La calle ya no aguanta más

La calle ya no aguanta más

Esta semana hemos visto que las calles de Europa son un reflejo del descontento social reinante. En España, la pérdida de poder adquisitivo de los trabajadores con la una inflación por encima del 5% ha llevado a los trabajadores del metal en Cádiz a una huelga salvaje que se prolonga por más de una semana. En Bélgica, este domingo una manifestación de 35.000 personas contra las restricciones impuestas por el gobierno degeneró en disturbios. La policía tuvo que hacer uso incluso de cañones de agua y gases lacrimógenos para dispersar a los manifestantes.

Similares protestas se vivieron este sábado en Países Bajos donde, por ejemplo, en Rotterdam la violencia se desbocó provocando siete heridos, tres de ellos por bala, supuestamente de armas policiales. A partir de ahí, la violencia se extendió por varias ciudades de Países Bajos donde cientos de manifestantes se sumieron en una verdadera orgía de violencia.

Lo mismo ocurrió en Austria, Rumania y otros países europeos como Suiza, Croacia e Irlanda del Norte. Algunos medios de comunicación se han lanzado a acusar a grupos de ultraderecha, a negacionistas y a ‘bebelejías’ de estar detrás de los disturbios. Lo que no cuentan es que detrás de las manifestaciones también hay ciudadanos que han confiado en sus autoridades e hicieron lo que se les pidió, es decir, recibieron voluntariamente la vacuna, y a pesar de ello van a ser objeto de nuevos confinamientos.

==========

* **Consigna 1**
Indica si cada afirmación concuerda con el texto sobre las protestas y responde sí o no, citando literalmente las palabras del texto que lo deciden.
(a) La manifestación en Bélgica reunió a 35.000 personas.
(b) En Rotterdam la violencia dejó diez heridos.
(c) La huelga del metal en Cádiz duró menos de una semana.
* **Consigna 2**
Reescribe el texto sobre las protestas desde "Similares protestas se" hasta "orgía de violencia.", con "Róterdam" en lugar de "Rotterdam".
* **Consigna 3**
Contesta estas preguntas sobre el texto sobre las protestas.
(a) ¿Qué medios empleó la policía en Bélgica para dispersar a los manifestantes?
(b) ¿Cuántos de los heridos en Rotterdam lo fueron por bala?
(c) ¿Qué hicieron los ciudadanos que confiaron en sus autoridades?
Los registros constituyen un material independiente del texto sobre las protestas.

==========

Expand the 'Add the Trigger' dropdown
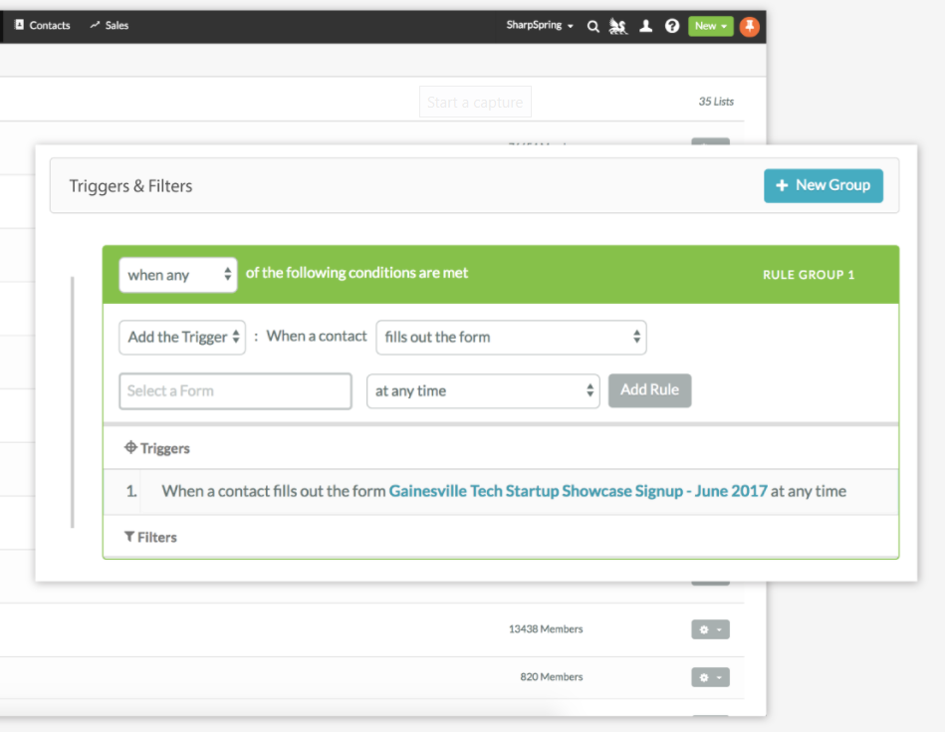 coord(182,337)
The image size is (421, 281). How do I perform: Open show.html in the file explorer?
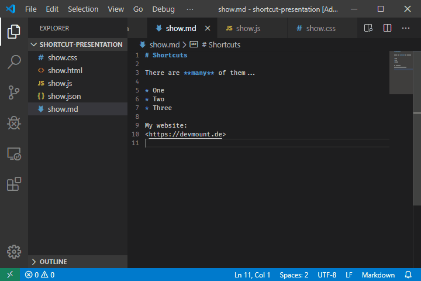(x=65, y=70)
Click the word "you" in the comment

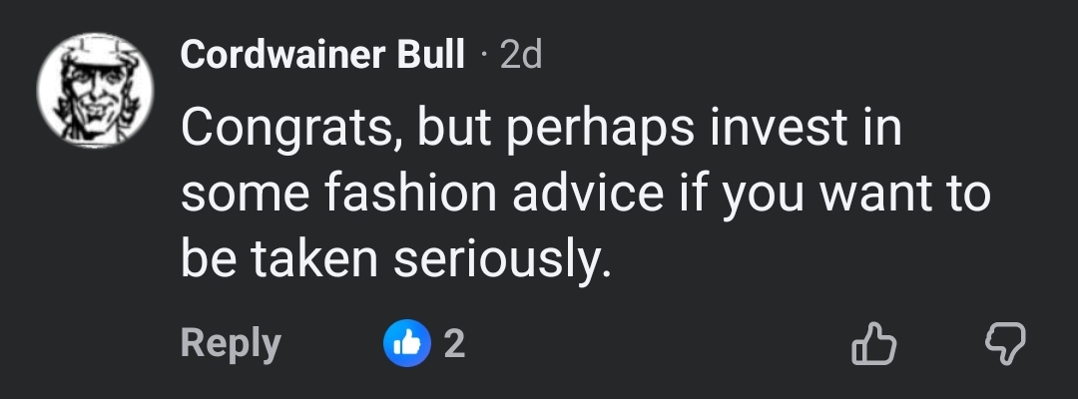763,196
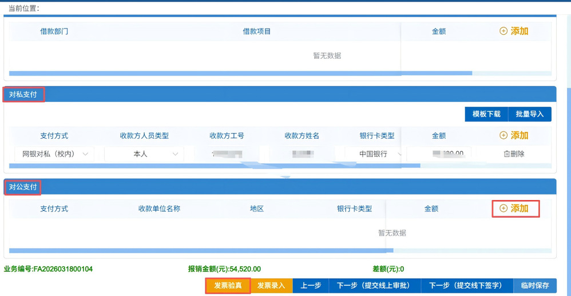Viewport: 571px width, 296px height.
Task: Click 批量导入 button
Action: 529,114
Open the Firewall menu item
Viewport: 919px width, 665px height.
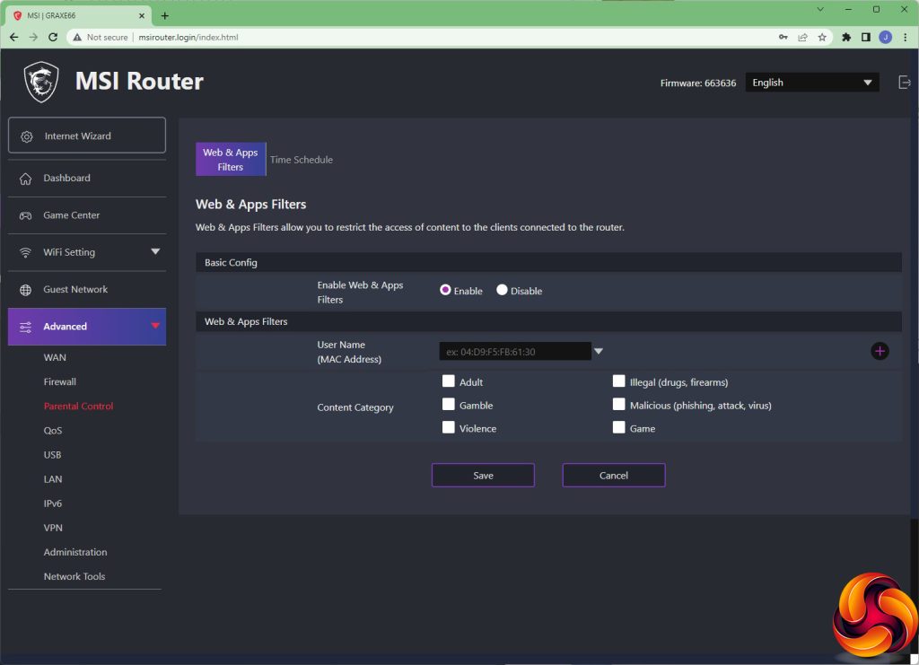pos(60,382)
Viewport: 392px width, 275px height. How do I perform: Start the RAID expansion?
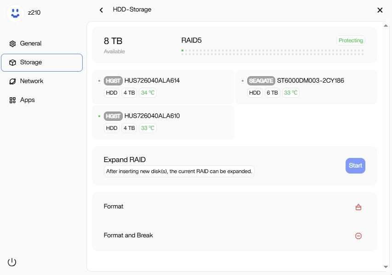pyautogui.click(x=355, y=166)
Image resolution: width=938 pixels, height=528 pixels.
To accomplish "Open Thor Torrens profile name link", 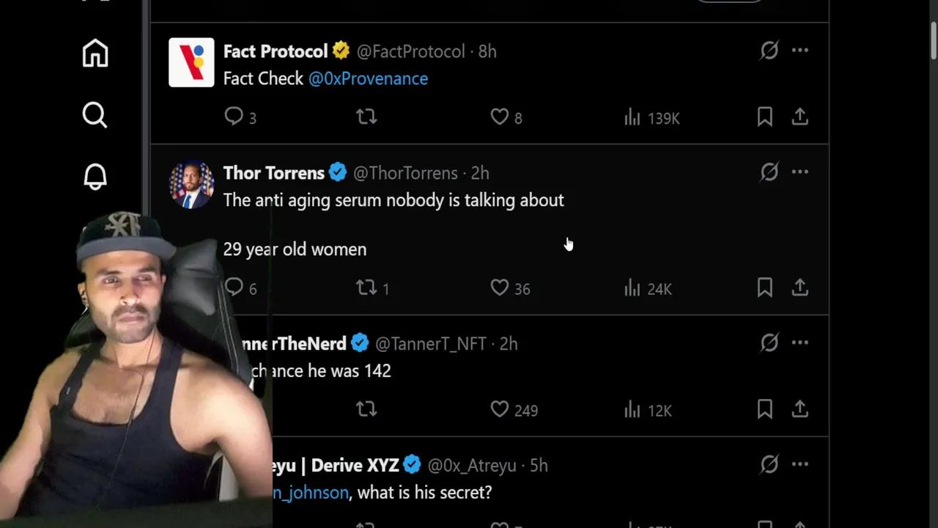I will click(x=273, y=173).
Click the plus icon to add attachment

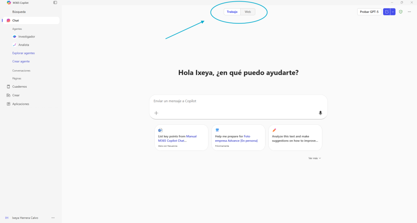point(156,113)
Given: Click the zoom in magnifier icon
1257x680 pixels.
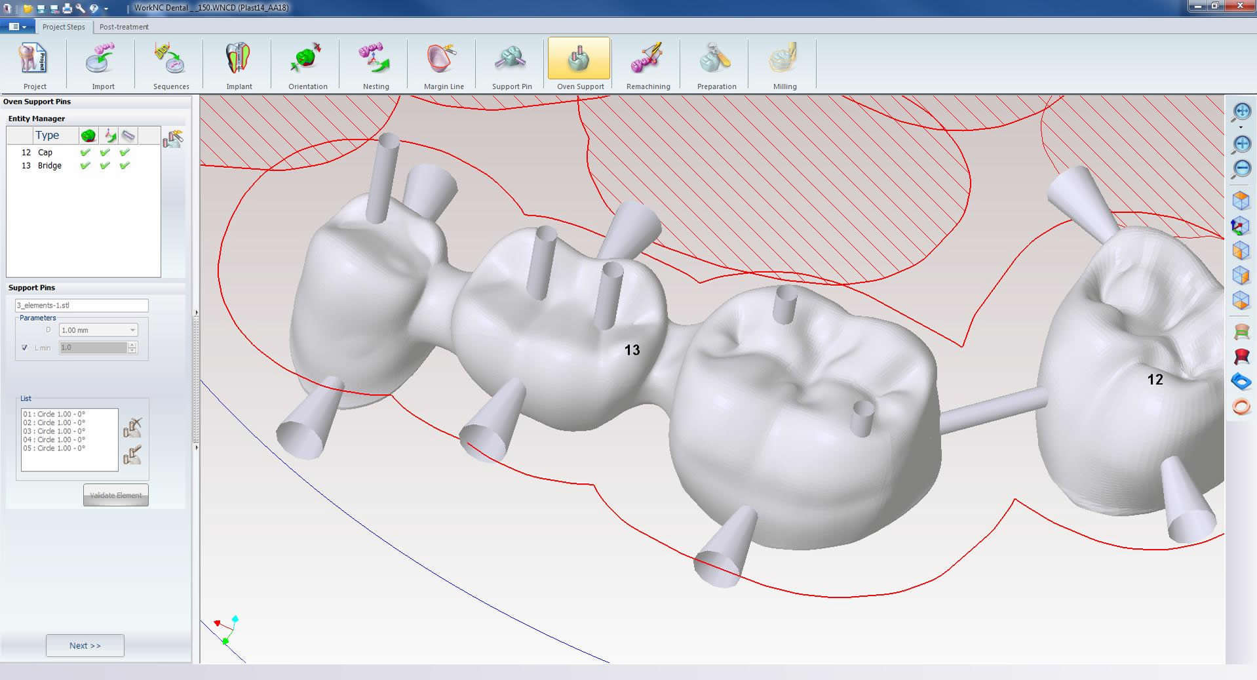Looking at the screenshot, I should tap(1241, 144).
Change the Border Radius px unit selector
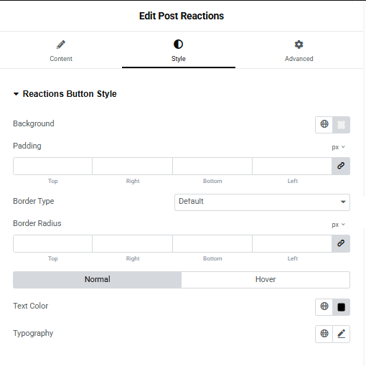Image resolution: width=366 pixels, height=366 pixels. click(x=338, y=225)

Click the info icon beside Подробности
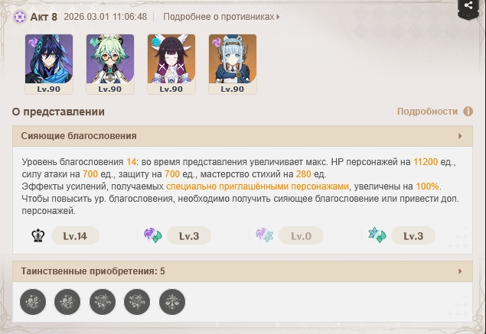(x=468, y=111)

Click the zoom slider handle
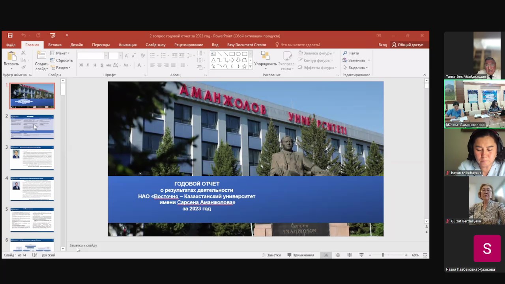pyautogui.click(x=383, y=255)
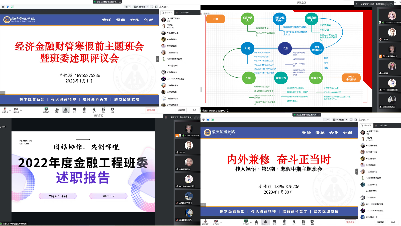The height and width of the screenshot is (226, 401).
Task: Click the meeting info icon beside the 15:56 timer window
Action: tap(3, 7)
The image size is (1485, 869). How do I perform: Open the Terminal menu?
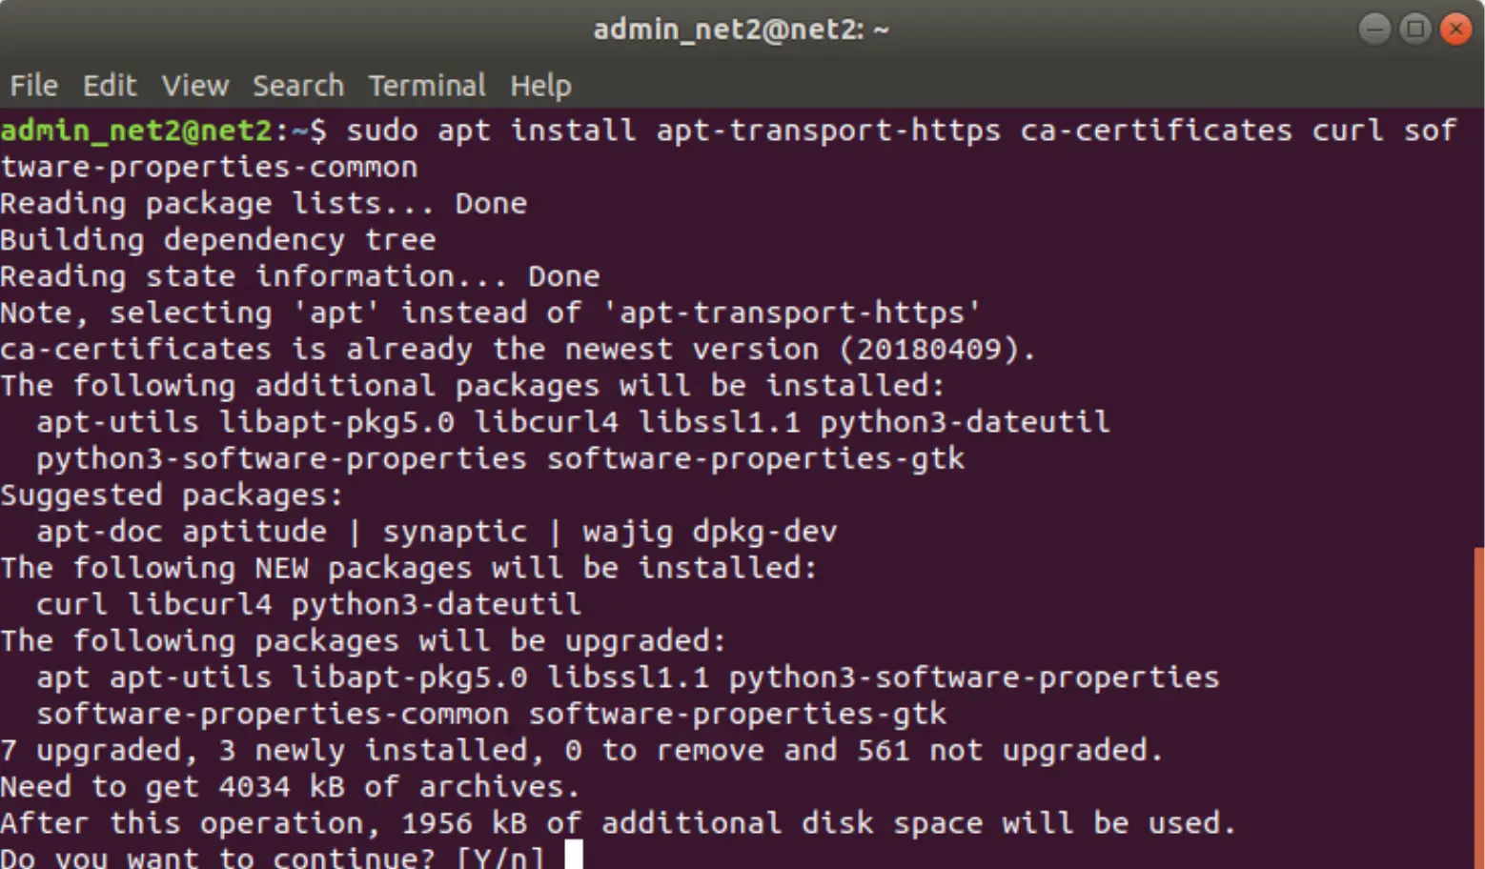click(427, 86)
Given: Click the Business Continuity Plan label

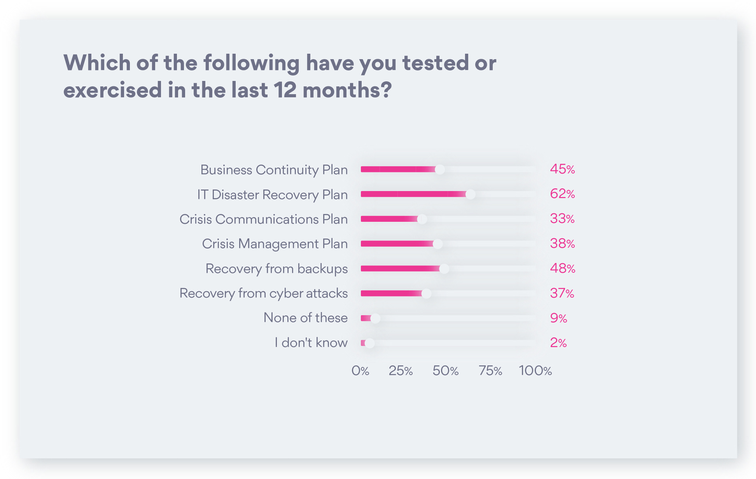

==========

* **Respuesta escrita 1**
(a) Sí: "una manifestación de 35.000 personas contra las restricciones impuestas por el gobierno".
(b) No: "provocando siete heridos, tres de ellos por bala".
(c) No: "se prolonga por más de una semana".

* **Respuesta escrita 2**
Similares protestas se vivieron este sábado en Países Bajos donde, por ejemplo, en Róterdam la violencia se desbocó provocando siete heridos, tres de ellos por bala, supuestamente de armas policiales. A partir de ahí, la violencia se extendió por varias ciudades de Países Bajos donde cientos de manifestantes se sumieron en una verdadera orgía de violencia.

* **Respuesta escrita 3**
(a) Cañones de agua y gases lacrimógenos.
(b) Tres.
(c) Recibieron voluntariamente la vacuna.